The user experience or UX data can be analysed, becoming a useful tool for establishing business goals and developing marketing strategies.
Selecting The Type Of Usability Testing
Choosing the most appropriate testing method depends on the product: is it a physical product or is it digital, like a website? Businesses should also establish what their goals are in conducting UX research.
The Three Main Forms Of Usability Testing Are:
1. Comparative testing – where the product is compared against another, either an alternative product or a competitor’s, to understand which users prefer.
2. Explorative testing – testing is conducted at various developmental stages, to identify product purpose and direction. This method can identify gaps in the market by highlighting customer needs, which aren’t already being fulfilled within the current market. This can also save valuable time and resources during development.
3. Usability evaluation – this method is used when integrating upgrades to existing products, or evaluating older product versions to identify improvements for newer versions.
Conducting Usability Testing
Establishing a detailed process of usability testing will ensure the most beneficial outcome.
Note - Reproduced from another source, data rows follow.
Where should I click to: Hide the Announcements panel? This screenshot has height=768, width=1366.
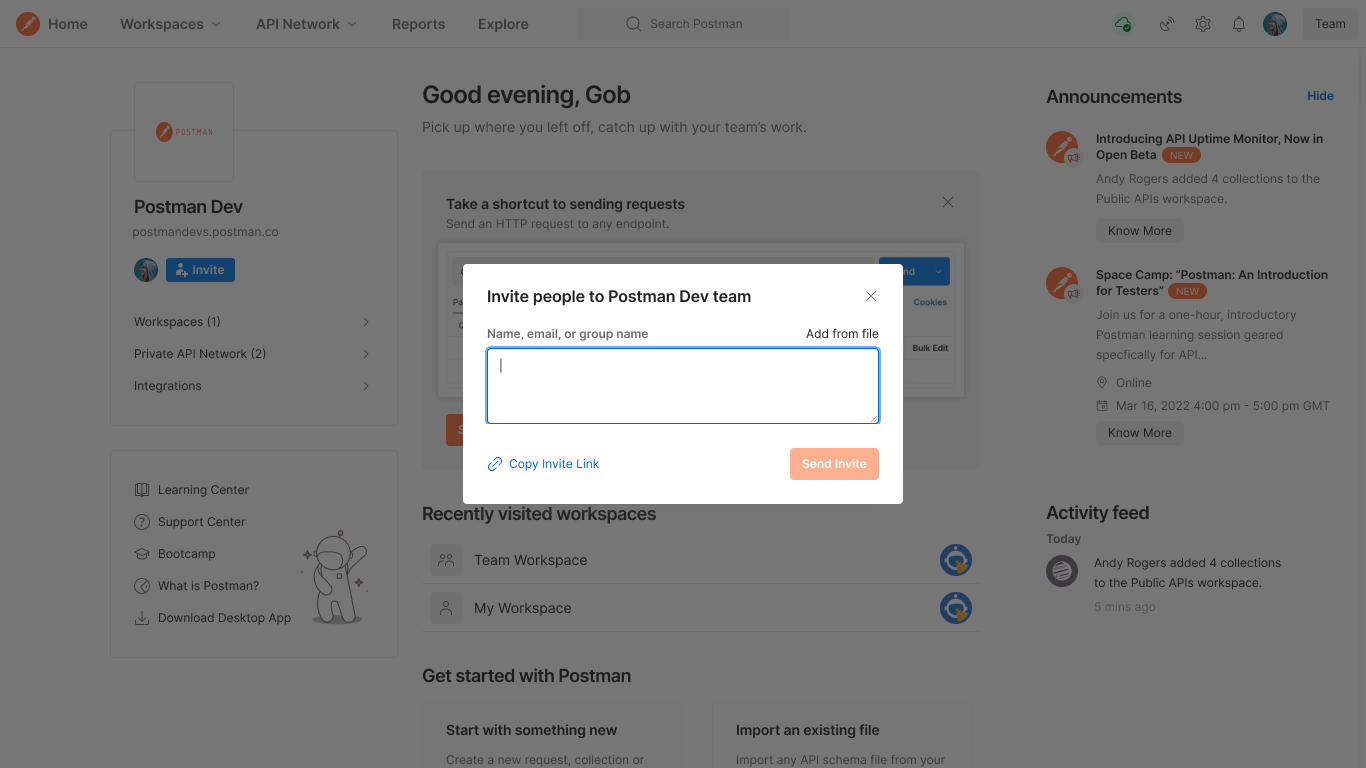click(x=1320, y=96)
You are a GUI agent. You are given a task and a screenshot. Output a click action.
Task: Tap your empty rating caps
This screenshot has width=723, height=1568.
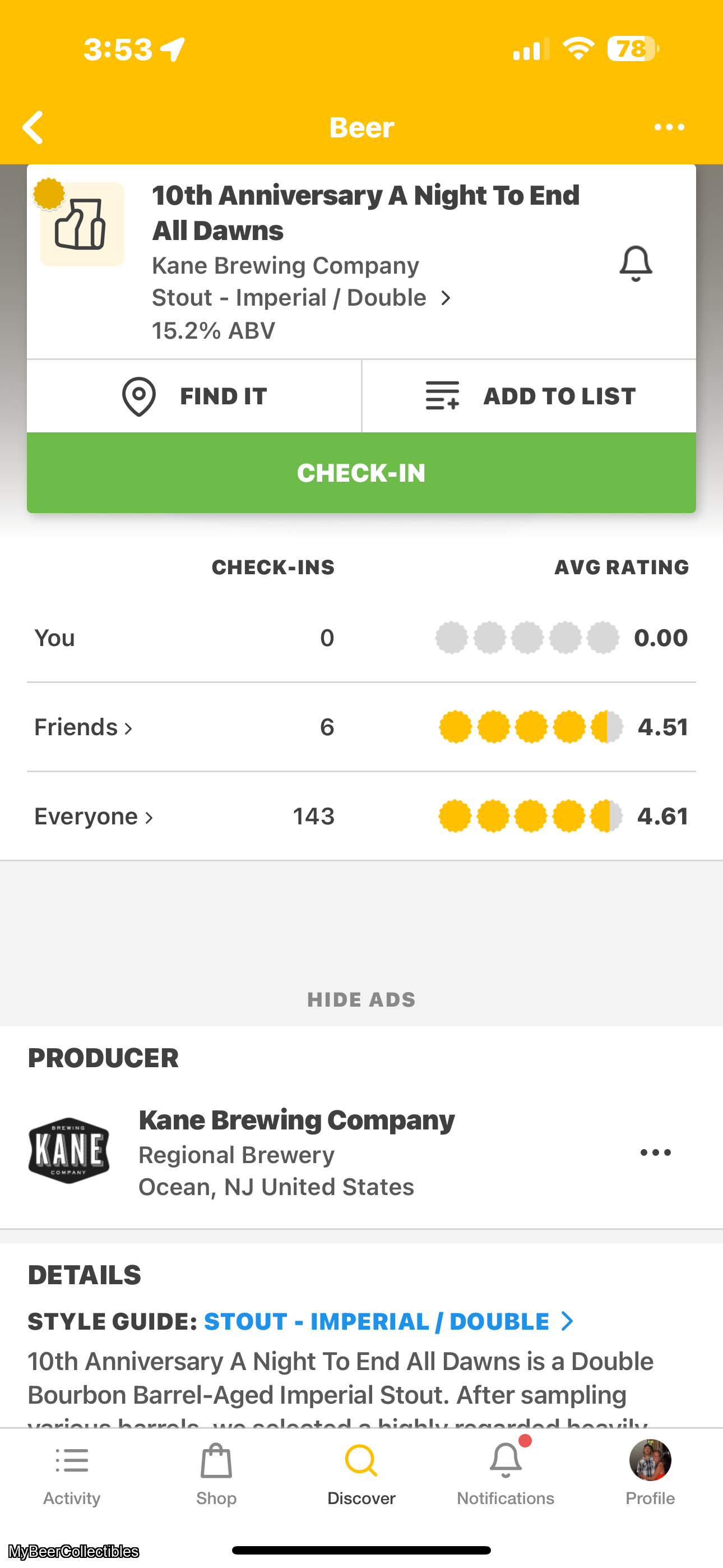coord(527,638)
There are 6 key stages of successful usability testing:
1. Decide what to test and how – why is the product being tested in the first place? What questions do you expect to have answered? What are the long-term goals of the product?
2. How will success be measured – look back at your usability testing goals. Will the testing be successful if it identifies why customers aren’t purchasing off your website, or if 75% of participants prefer your product over a competitor’s? Make your goals specific.
3. Develop a plan – how will the testing be performed? What questions will be asked? How many participants will there be? The planning stage is where the type of participants should be determined by creating detailed customer personas to ensure the testing is targeting your ideal users.
4. Recruit participants – where will you find these users? Recruit your testing participants, preferably in smaller groups of no more than 5, so enough attention can be paid to the thoughts of each user during testing.
5. Conduct testing – be methodical, tackling one product concern at a time. Encourage participants to think-out-loud, make notes or give feedback at every stage and ask relevant questions. What are the pros and cons, or what would they change about the product?
6. Analyse data and report findings – usability testing generates both qualitative and quantitative data. This data needs to be analysed and interpreted in the most effective way so that it can be used in decision-making. Developing a UX rating is an effective way of converting qualitative data into more measurable quantitative data by asking participants to score ease of use on a scale of 1-10, for example.
Usability Testing Puts The Customer First
Use it to gain a deeper understanding of your customers and their needs, enabling your business to target its efforts in the most effective way. Usability testing is a crucial element of market research which cannot be ignored.